Index: llvm/trunk/lib/Target/AMDGPU/MIMGInstructions.td
===================================================================
--- llvm/trunk/lib/Target/AMDGPU/MIMGInstructions.td
+++ llvm/trunk/lib/Target/AMDGPU/MIMGInstructions.td
@@ -66,6 +66,22 @@
   let PrimaryKeyName = "getMIMGDimInfo";
 }
 
+class MIMGLZMapping<MIMGBaseOpcode l, MIMGBaseOpcode lz> {
+  MIMGBaseOpcode L = l;
+  MIMGBaseOpcode LZ = lz;
+}
+
+def MIMGLZMappingTable : GenericTable {
+  let FilterClass = "MIMGLZMapping";
+  let CppTypeName = "MIMGLZMappingInfo";
+  let Fields = ["L", "LZ"];
+  GenericEnum TypeOf_L = MIMGBaseOpcode;
+  GenericEnum TypeOf_LZ = MIMGBaseOpcode;
+
+  let PrimaryKey = ["L"];
+  let PrimaryKeyName = "getMIMGLZMappingInfo";
+}
+
 class mimg <bits<7> si, bits<7> vi = si> {
   field bits<7> SI = si;
   field bits<7> VI = vi;
@@ -547,3 +563,13 @@
                            AMDGPUImageDimAtomicIntrinsics) in {
   def : ImageDimIntrinsicInfo<intr>;
 }
+
+// L to LZ Optimization Mapping
+def : MIMGLZMapping<IMAGE_SAMPLE_L, IMAGE_SAMPLE_LZ>;
+def : MIMGLZMapping<IMAGE_SAMPLE_C_L, IMAGE_SAMPLE_C_LZ>;
+def : MIMGLZMapping<IMAGE_SAMPLE_L_O, IMAGE_SAMPLE_LZ_O>;
+def : MIMGLZMapping<IMAGE_SAMPLE_C_L_O, IMAGE_SAMPLE_C_LZ_O>;
+def : MIMGLZMapping<IMAGE_GATHER4_L, IMAGE_GATHER4_LZ>;
+def : MIMGLZMapping<IMAGE_GATHER4_C_L, IMAGE_GATHER4_C_LZ>;
+def : MIMGLZMapping<IMAGE_GATHER4_L_O, IMAGE_GATHER4_LZ_O>;
+def : MIMGLZMapping<IMAGE_GATHER4_C_L_O, IMAGE_GATHER4_C_LZ_O>;
Index: llvm/trunk/lib/Target/AMDGPU/SIISelLowering.cpp
===================================================================
--- llvm/trunk/lib/Target/AMDGPU/SIISelLowering.cpp
+++ llvm/trunk/lib/Target/AMDGPU/SIISelLowering.cpp
@@ -4555,6 +4555,9 @@
   const AMDGPU::MIMGBaseOpcodeInfo *BaseOpcode =
       AMDGPU::getMIMGBaseOpcodeInfo(Intr->BaseOpcode);
   const AMDGPU::MIMGDimInfo *DimInfo = AMDGPU::getMIMGDimInfo(Intr->Dim);
+  const AMDGPU::MIMGLZMappingInfo *LZMappingInfo =
+      AMDGPU::getMIMGLZMappingInfo(Intr->BaseOpcode);
+  unsigned IntrOpcode = Intr->BaseOpcode;
 
   SmallVector<EVT, 2> ResultTypes(Op->value_begin(), Op->value_end());
   bool IsD16 = false;
@@ -4640,6 +4643,18 @@
   SmallVector<SDValue, 4> VAddrs;
   for (unsigned i = 0; i < NumVAddrs; ++i)
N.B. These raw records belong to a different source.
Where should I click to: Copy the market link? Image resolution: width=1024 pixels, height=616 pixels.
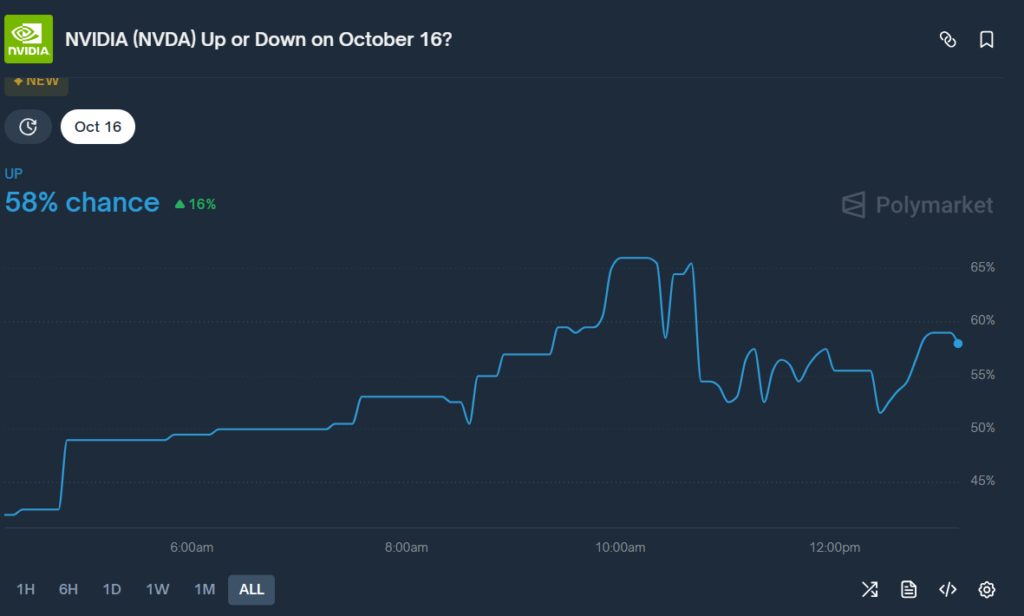[x=948, y=39]
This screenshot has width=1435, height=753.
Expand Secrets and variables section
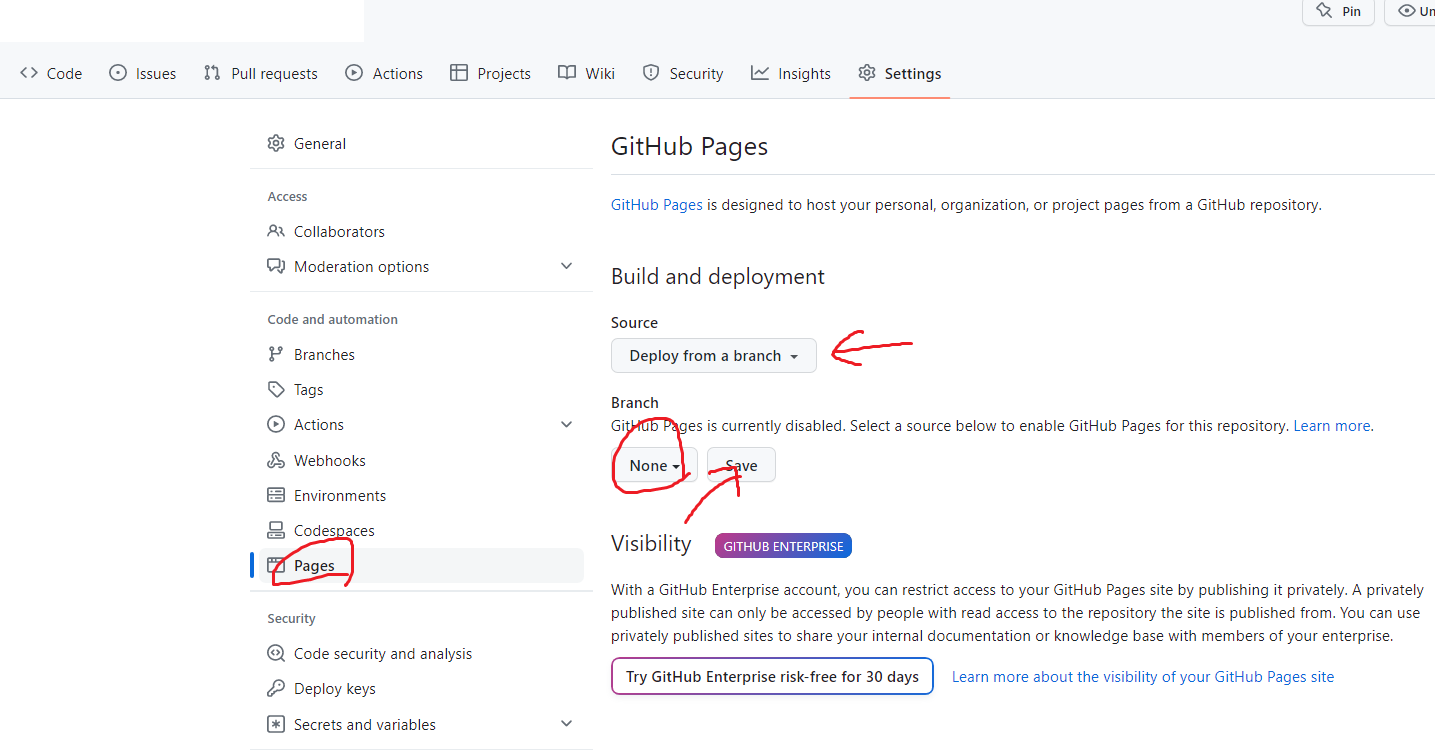566,723

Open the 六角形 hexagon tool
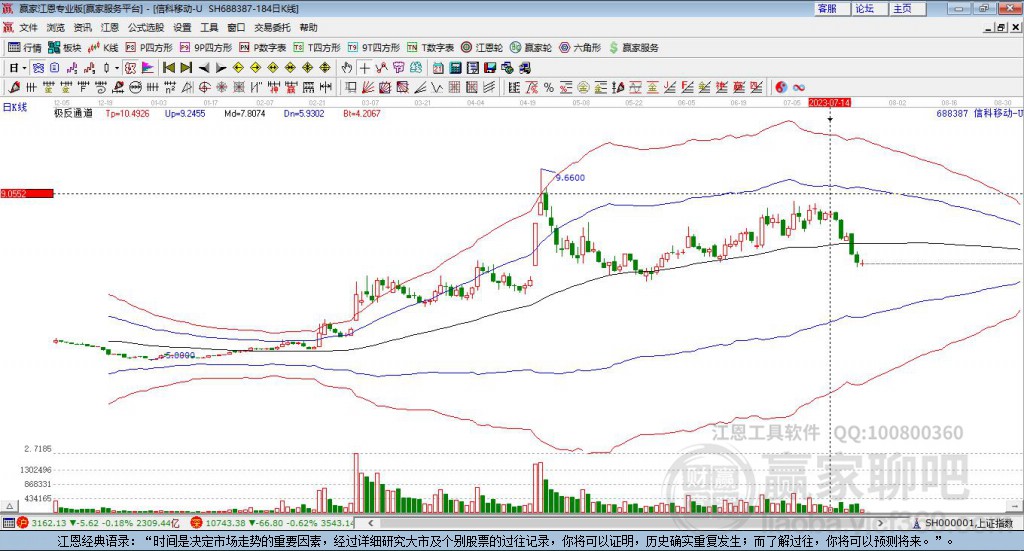(580, 48)
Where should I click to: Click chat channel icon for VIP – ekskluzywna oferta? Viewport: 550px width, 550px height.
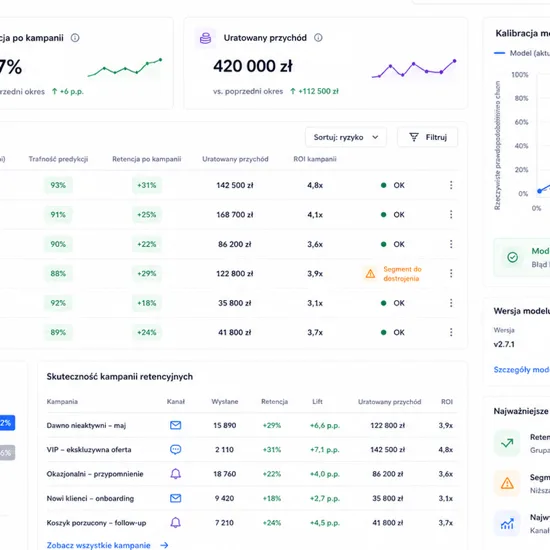pyautogui.click(x=175, y=449)
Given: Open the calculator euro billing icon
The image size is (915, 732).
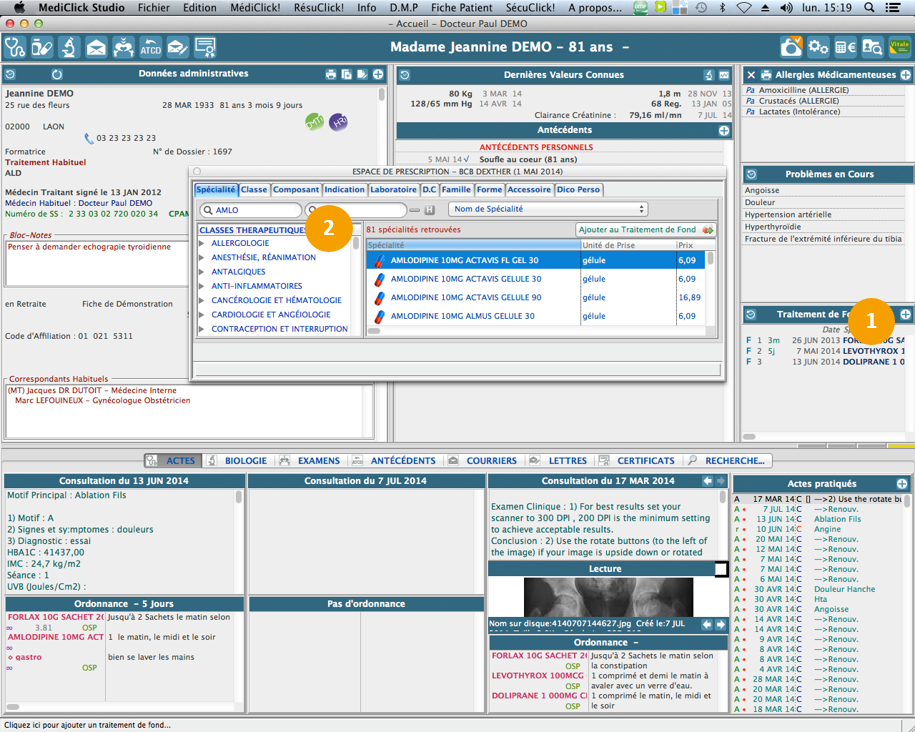Looking at the screenshot, I should (845, 47).
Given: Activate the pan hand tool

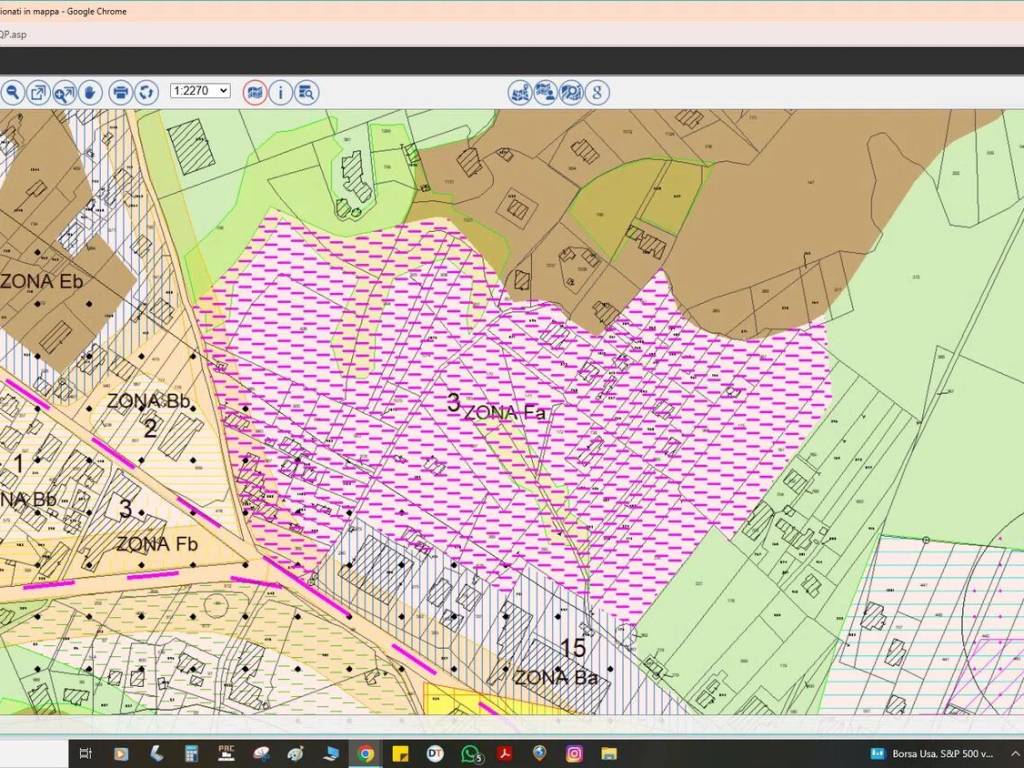Looking at the screenshot, I should pos(90,92).
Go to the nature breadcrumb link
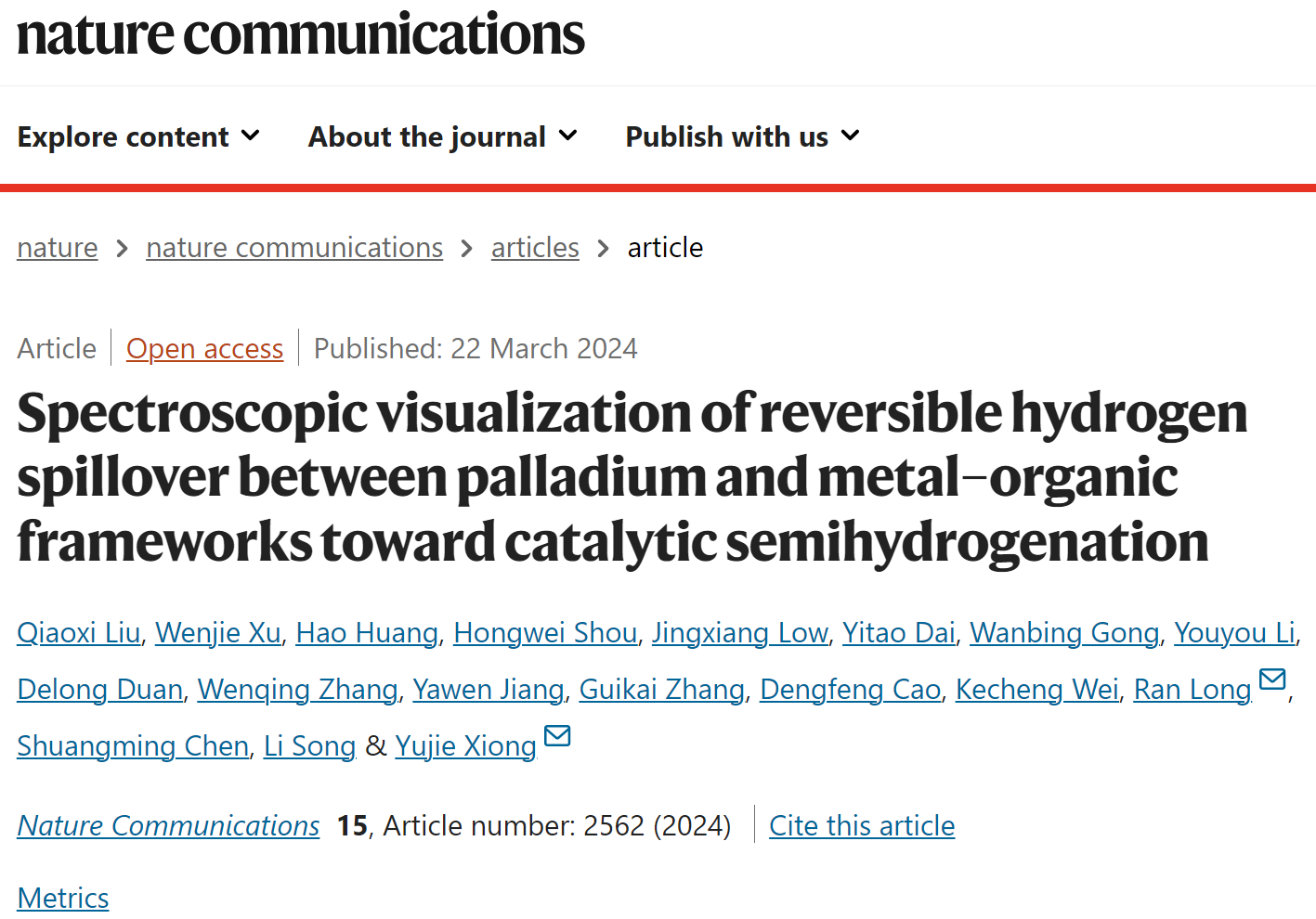 pyautogui.click(x=58, y=248)
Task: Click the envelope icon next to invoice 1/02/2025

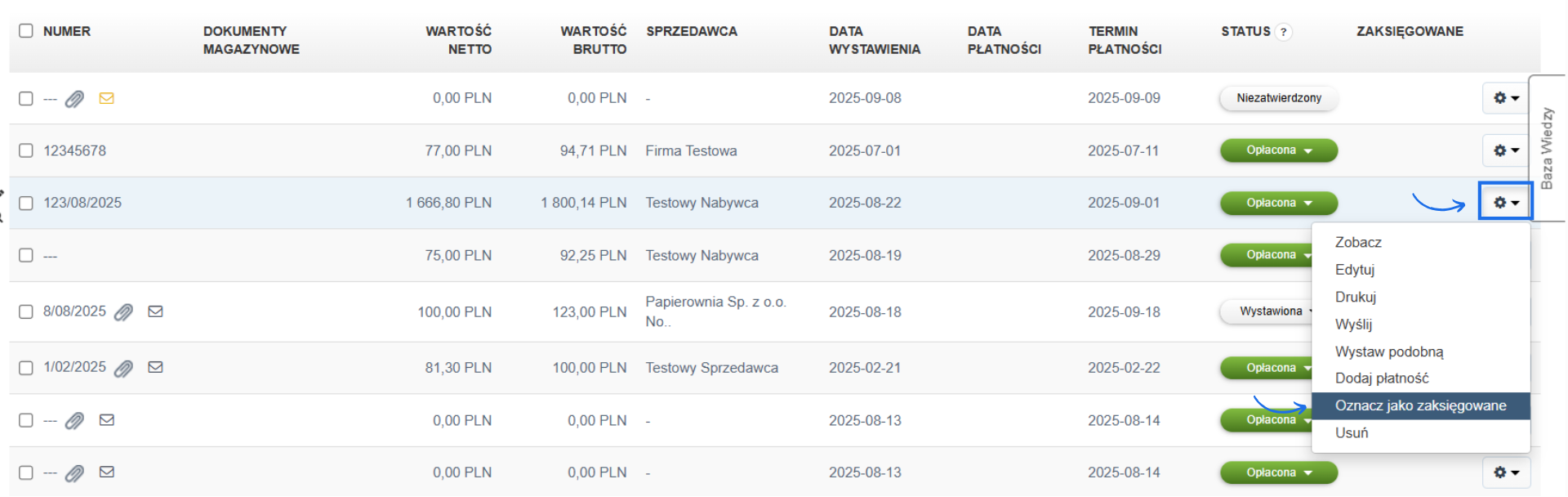Action: (155, 367)
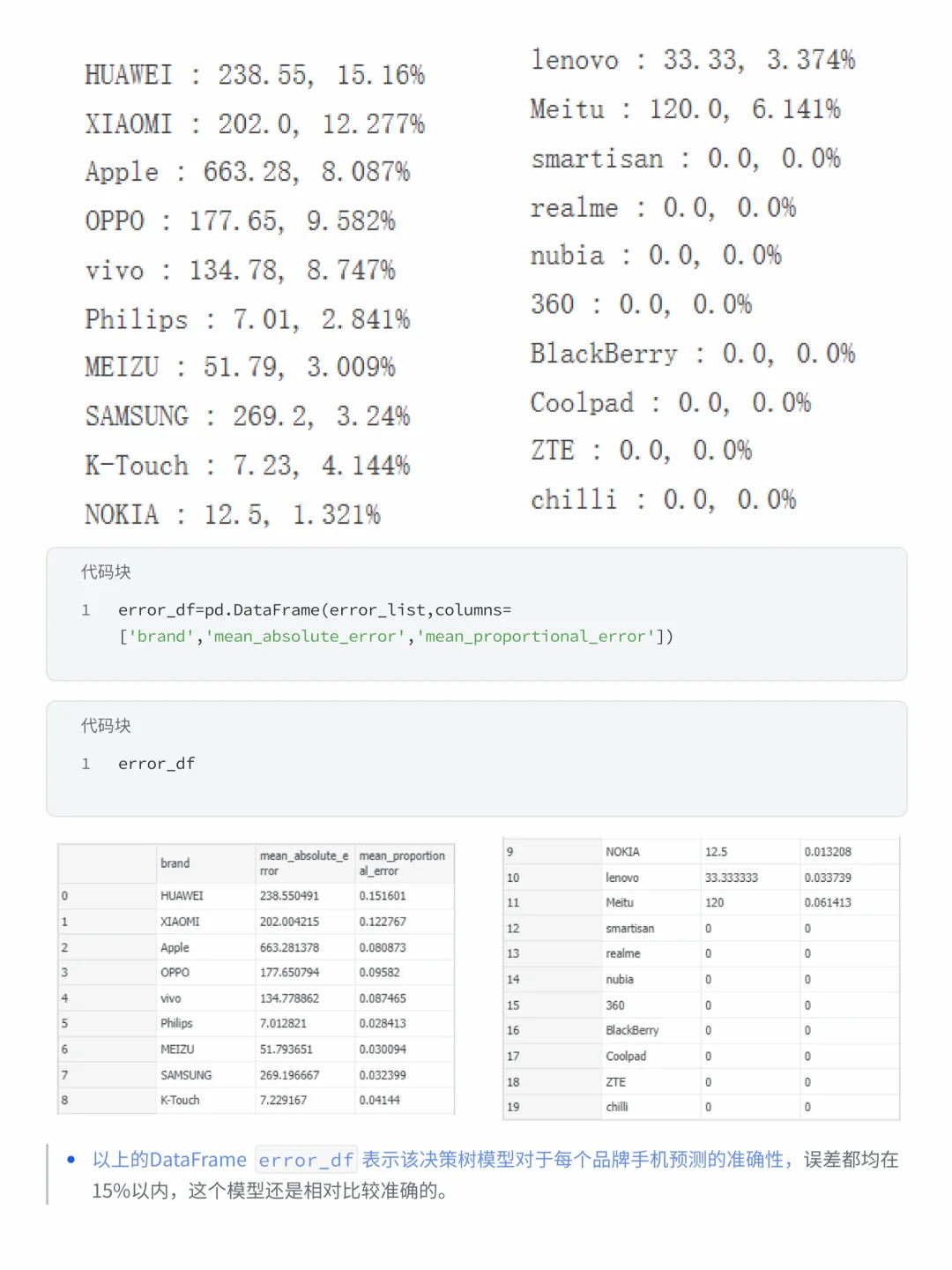Screen dimensions: 952x1270
Task: Click the mean_absolute_error column header
Action: [x=305, y=863]
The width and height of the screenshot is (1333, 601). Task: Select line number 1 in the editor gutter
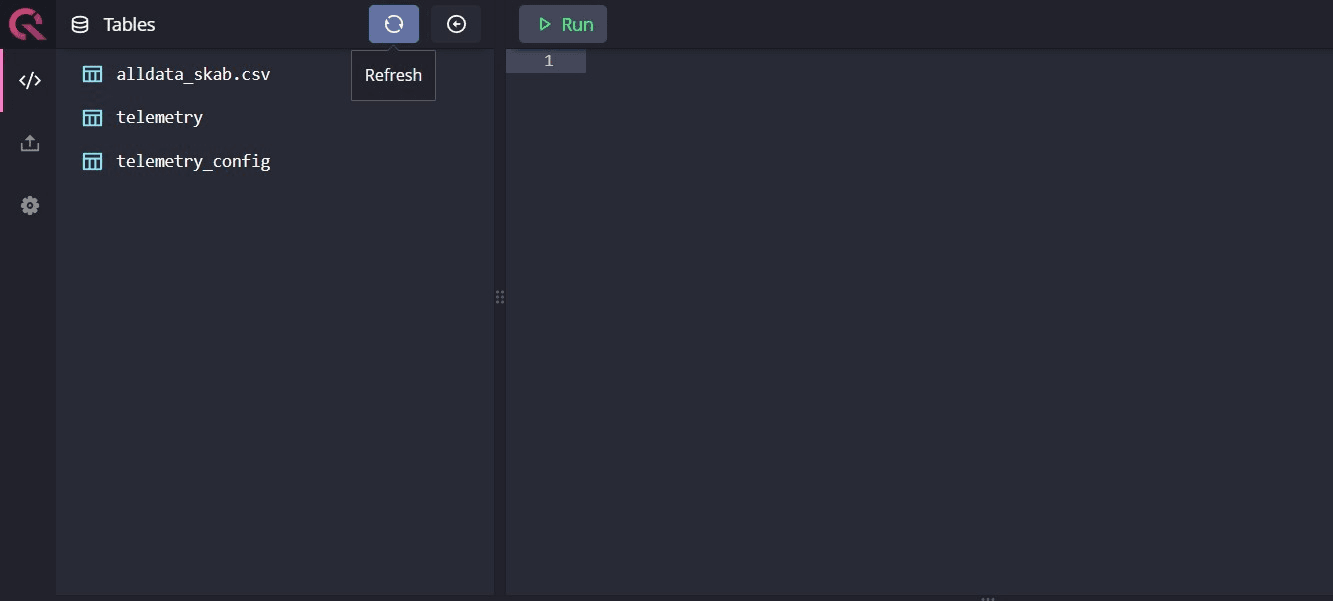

     VAddrs.push_back(Op.getOperand(AddrIdx + i));
+
+  // Optimize _L to _LZ when _L is zero
+  if (LZMappingInfo) {
+    if (auto ConstantLod =
+         dyn_cast<ConstantFPSDNode>(VAddrs[NumVAddrs-1].getNode())) {
+      if (ConstantLod->isZero() || ConstantLod->isNegative()) {
+        IntrOpcode = LZMappingInfo->LZ;  // set new opcode to _lz variant of _l
+        VAddrs.pop_back();               // remove 'lod'
+      }
+    }
+  }
+
   SDValue VAddr = getBuildDwordsVector(DAG, DL, VAddrs);
 
   SDValue True = DAG.getTargetConstant(1, DL, MVT::i1);
@@ -4699,10 +4714,10 @@
   int Opcode = -1;
 
   if (Subtarget->getGeneration() >= AMDGPUSubtarget::VOLCANIC_ISLANDS)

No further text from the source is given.